De rechtbank vindt het niet aannemelijk dat het bouwverbod ook zou zijn opgelegd wanneer die mededelingen achterwege zouden zijn gebleven of zouden zijn genuanceerd. Kortom, er is een causaal verband tussen de onrechtmatige mededelingen en de vertraging. Nu dat is vastgesteld is niet meer van belang of het bouwverbod rechtmatig of onrechtmatig is opgelegd. Het argument van LVNL dat de schade niet voorzienbaar was, wordt door de rechtbank verworpen. LVNL miskent daarmee haar dominante positie op het vlak van de informatievoorziening inzake de luchtverkeersveiligheid.

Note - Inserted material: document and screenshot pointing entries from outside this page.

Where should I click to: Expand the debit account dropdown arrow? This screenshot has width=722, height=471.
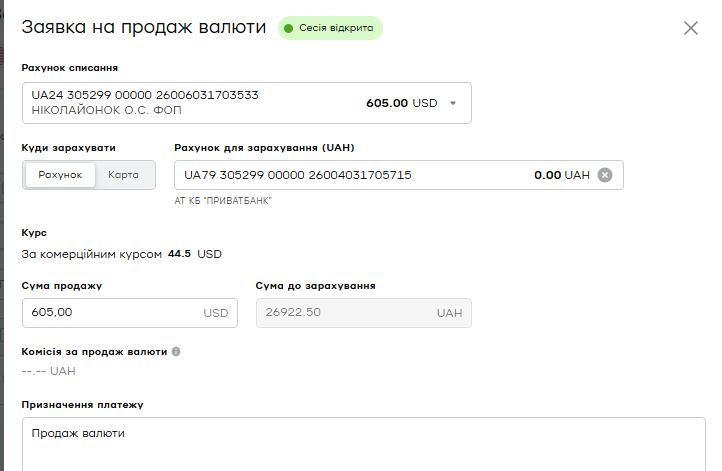(453, 103)
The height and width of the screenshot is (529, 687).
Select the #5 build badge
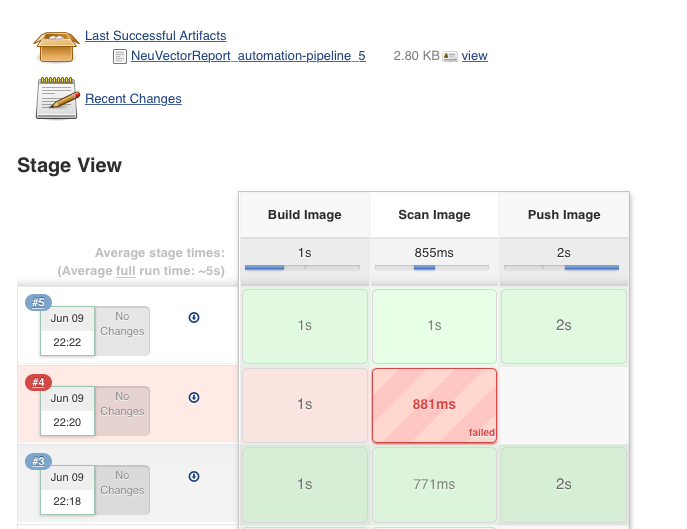(39, 303)
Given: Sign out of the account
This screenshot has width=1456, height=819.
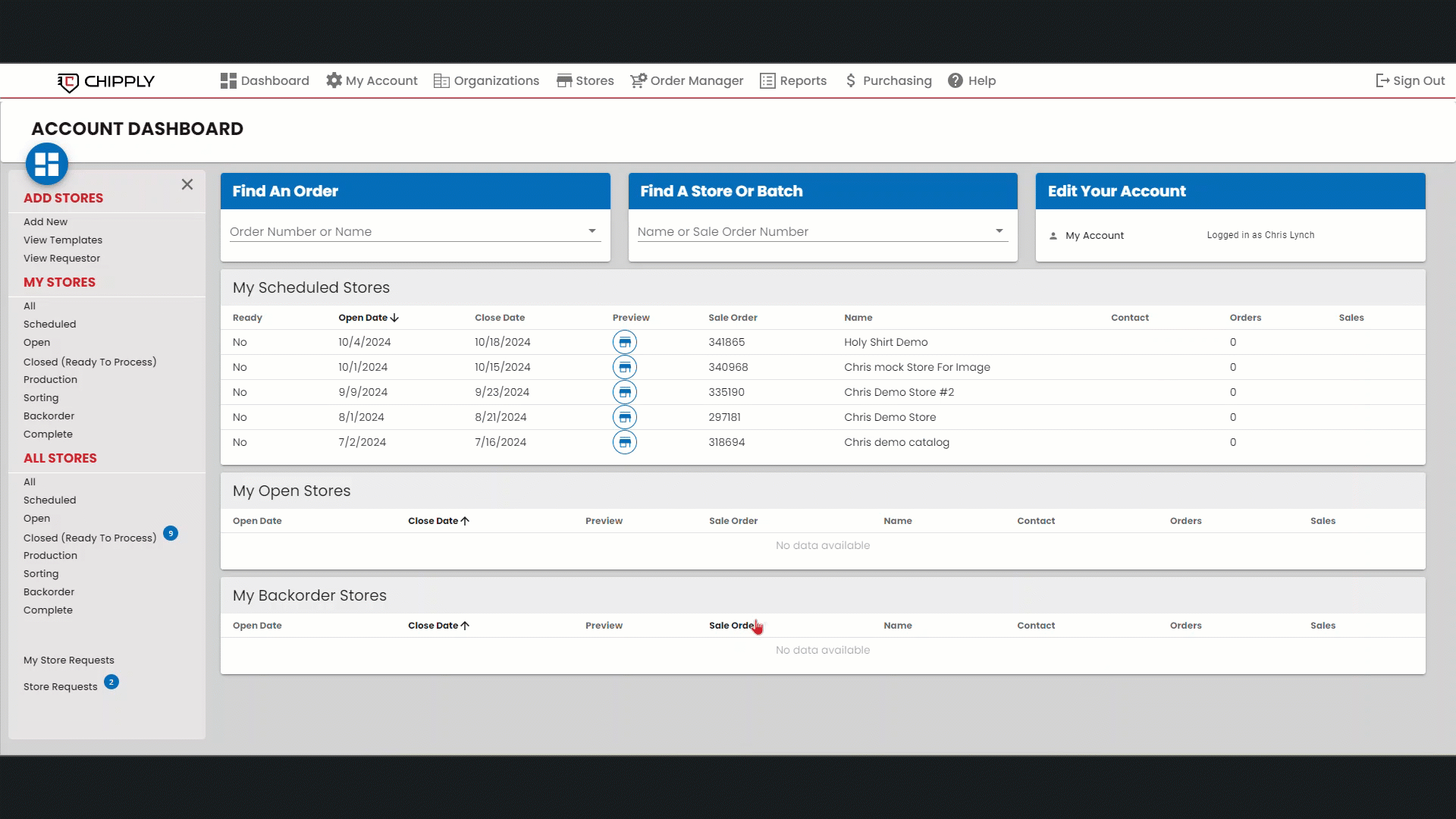Looking at the screenshot, I should tap(1410, 81).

Haar informatievoorziening moet daarom aan hoge eisen van zorgvuldigheid voldoen, ook jegens Chipshol. Haar handelen heeft een vertraging opgeleverd. Die schade komt volledig voor haar rekening. Dat geldt ook voor het onnodig mislopen van rendement.
Vervolgens bespreekt de rechtbank de diverse posten die Chipshol claimt. Met LVNL acht de rechtbank niet aannemelijk dat Chipshol zelf het gebouw zou hebben ontwikkeld. Chipshol is overwegend gebiedsontwikkelaar. Aannemelijk is dat het perceel in ontwikkelbare maar niet bebouwde staat zou zijn verkocht, indien het bouwverbod niet zou zijn opgelegd. Uiteindelijk is dat ook gebeurd. De post misgelopen ontwikkelingswinst, 10,5 miljoen euro, komt daarom niet voor vergoeding in aanmerking. De rechtbank gaat ervan uit dat de vertragingsschade (misgelopen verkoopopbrengst en misgelopen rendement over de periode waarover de verkoopopbrengst van het Groenenbergterrein is uitgebleven als gevolg van én toerekenbaar aan de vertraging) loopt van 5 januari 2004 tot 15 juni 2007 en van 15 juni 2007 tot 8 augustus 2016.

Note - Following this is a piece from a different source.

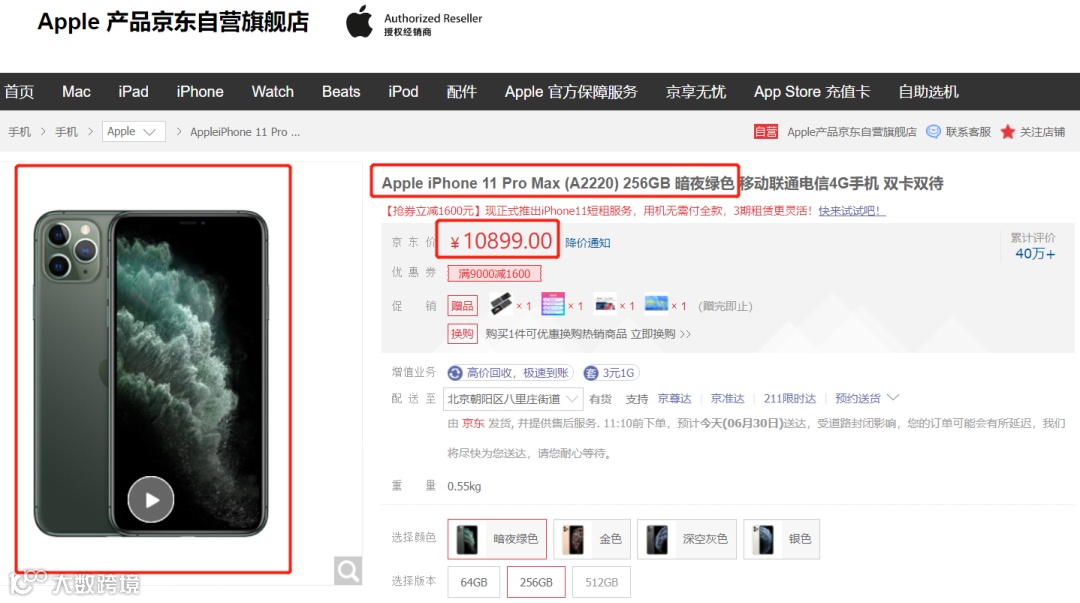Play the product video on phone image
The width and height of the screenshot is (1080, 603).
pos(150,500)
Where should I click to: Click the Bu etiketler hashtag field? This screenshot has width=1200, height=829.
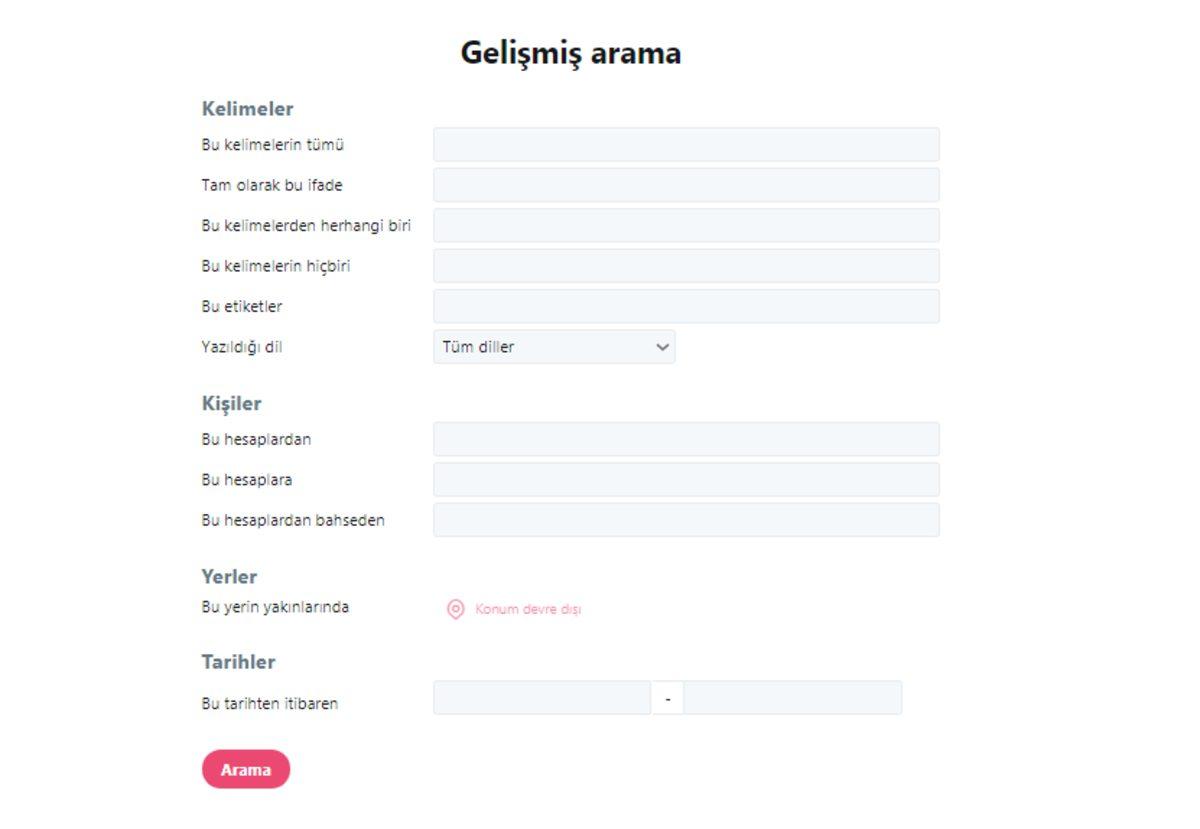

Voor de eerste periode wordt uitgegaan van een rendement op eigen vermogen vóór belastingen van gemiddeld 8,79% per jaar. Voor de tweede periode bestaat het misgelopen rendement uit de schade die is geleden doordat de verschuldigde schadevergoeding niet onmiddellijk is voldaan. Tezamen is dat een bedrag van ruim 18,5 miljoen euro. Verder wordt Chipshol nog ruim een half miljoen euro aan schadevergoeding toegekend, omdat Chipshol door het bouwverbod voor de onteigende grond voor het N201-tracé een te lage vergoeding heeft gekregen. LVNL wordt tevens in de proceskosten veroordeeld.